### Written request
Reproduce the material from the line with "You are a computer-use" up to and including the line with "point(332,207)", substituting "Previous" for "Next" and keeping everything else unchanged. Omit the pictures from your answer.

Entries for locating words and interface elements
========

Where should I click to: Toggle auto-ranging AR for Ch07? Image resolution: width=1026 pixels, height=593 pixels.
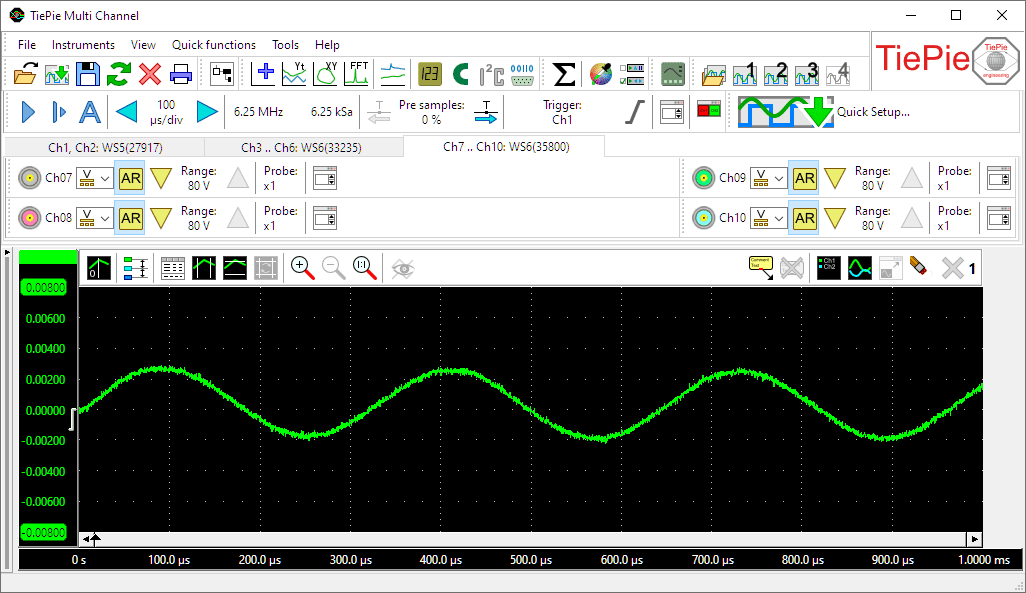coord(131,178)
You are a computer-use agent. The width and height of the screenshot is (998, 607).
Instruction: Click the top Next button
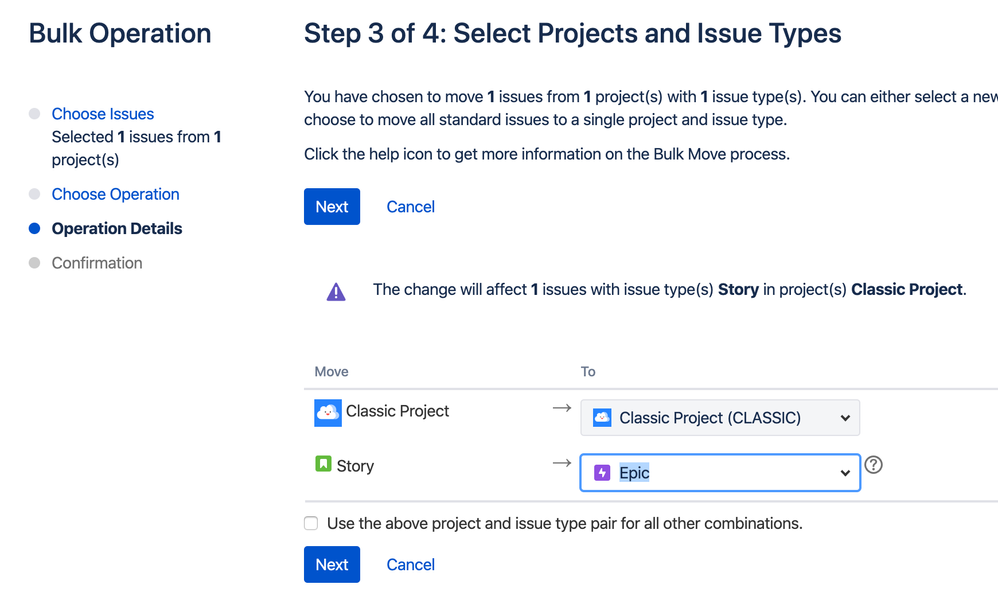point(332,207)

========

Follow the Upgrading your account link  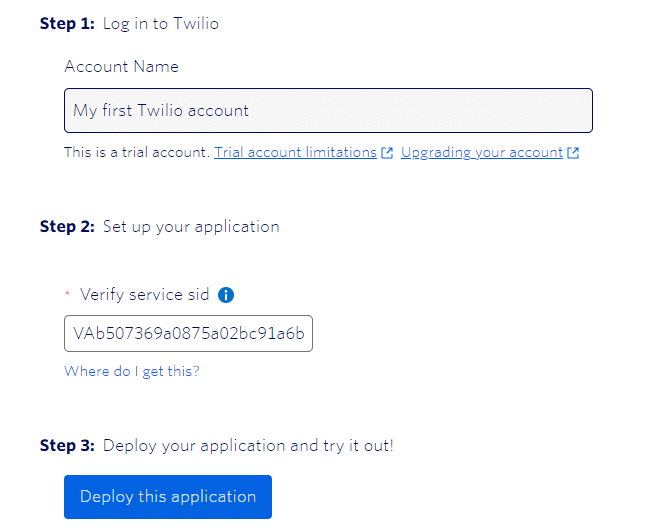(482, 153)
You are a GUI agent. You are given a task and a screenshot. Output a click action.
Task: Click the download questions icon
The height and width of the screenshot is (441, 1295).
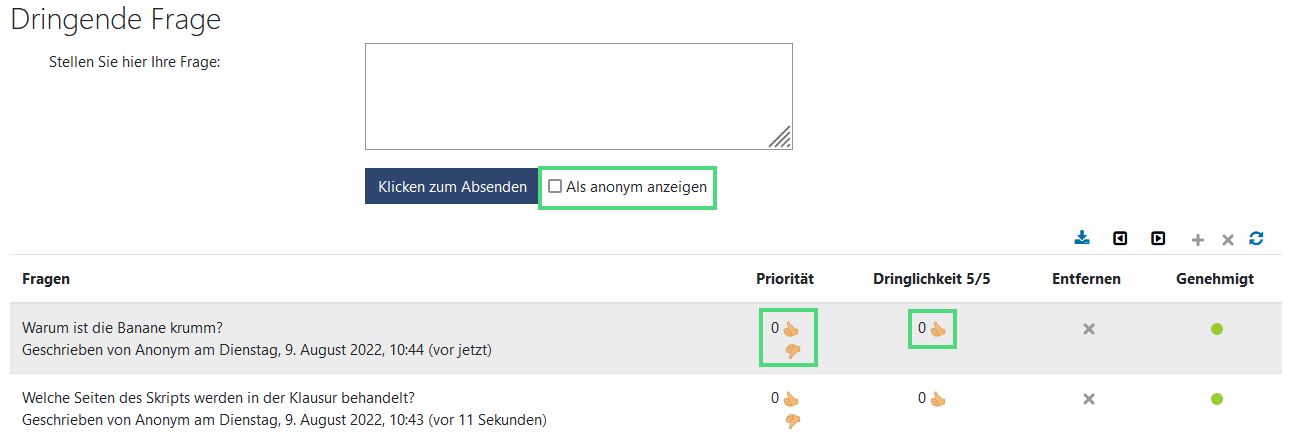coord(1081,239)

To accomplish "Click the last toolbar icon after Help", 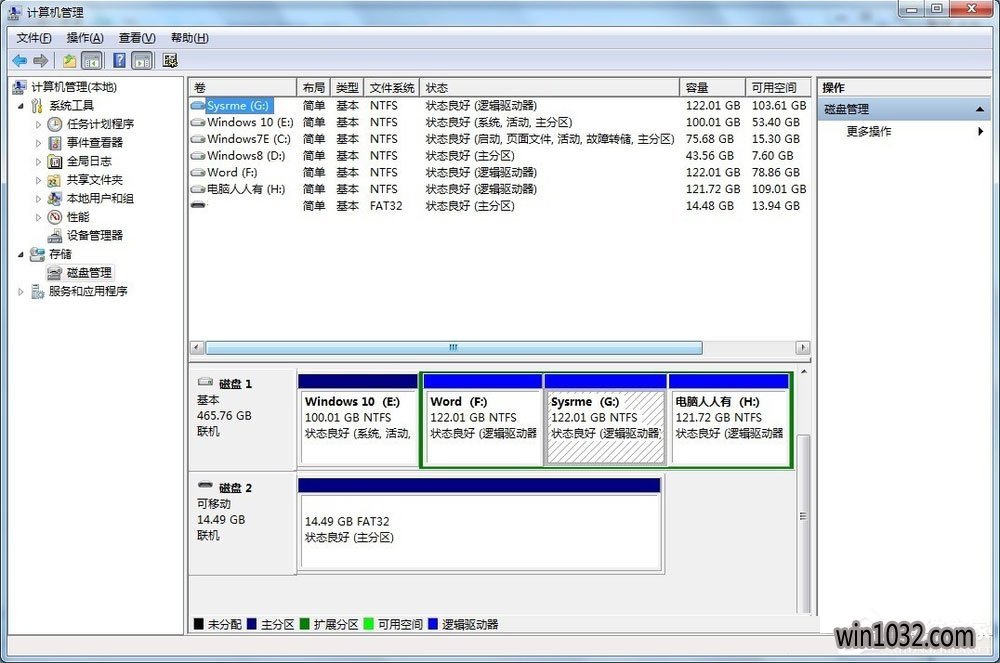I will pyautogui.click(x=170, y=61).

========

### Final result
You are a computer-use agent. The width and height of the screenshot is (998, 607).
Instruction: Click the top Previous button
point(332,207)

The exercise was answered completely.